For the first time in over four decades, the government is likely to convert a cess on domestically produced crude oil into an ad-valorem rate from a fixed per tonne levy, at present.
The Budget for 2016-17, the second full year Budget by Finance Minister Arun Jaitley is likely to make changes in the way Oil Industry Development Cess is levied to provide relief to companies such as ONGC and Cairn India that are being battered by oil prices plunging to 11-year low.
“There are indications the Budget may announce an ad valorem rate of cess instead of Rs 4,500 per tonne fixed levy currently,” a senior government official said.
The ad valorem rate of cess will results in higher payouts when prices are high and lower when rates fall. Currently, state-owned Oil and Natural Gas Corp (ONGC) and Oil India Ltd (OIL) pay a cess of Rs 4,500 per tonne on crude oil they produce from their allotted fields on a nomination basis.
Cairn has to pay the same cess for oil from the Rajasthan block.
With oil prices dropping to an 11-year low of under $35 per barrel, the cess translates into one-third of the realisation going away in just one levy.
The Budget may fix the levy at around 8-9 per cent of the crude oil price, the official said.
The Oil Industry (Development) Act, 1974, provides for collection of cess as a duty of excise on indigenous crude oil. Cess incurred by producers is not recoverable from refineries and thus, forms part of cost of production of crude oil.
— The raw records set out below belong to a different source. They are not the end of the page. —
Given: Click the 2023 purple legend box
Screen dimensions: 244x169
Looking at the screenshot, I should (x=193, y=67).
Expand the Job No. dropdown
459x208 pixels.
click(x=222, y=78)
The cess was levied at Rs 60 per tonne in July 1974 and subsequently revised from time to time.
In 2005-06, when the crude oil prices had increased from an average of $40 per barrel to $60, the OID cess was raised from Rs 1,800 to Rs 2,500 per tonne from March 1, 2006.
Again, when the crude prices climbed to over $100, the rate of cess went up to Rs 4,500 (USD 12 per barrel) with effect from March 17, 2012.
While the government had effectively linked the cess rate to prevailing crude oil prices in the past, there has been no reduction when the oil prices have declined.
The official said the Oil Ministry has made a formal representation to the Finance Ministry for making the cess ad valorem. Also, companies like Cairn as well as industry associations too have made similar representations.
Oil producers say the current cess rate constitutes about one-third of the oil price, which has severely impacted several small discoveries and marginal fields, making many of the projects unviable.
In the low oil price environment, several countries including the UK, the US, and China have changed fiscal systems to increase production and promote investments.
Most of crude oil produced in India comes from pre-NELP and nomination blocks and is liable for payment of cess.
While New Exploration Licensing Policy (NELP) blocks like Reliance Industries’ KG-D6 are exempt from payment of cess, pre-NELP discovered blocks like Panna/Mukta and Tapti and Ravva pay a fixed rate of cess of Rs 900 per tonne.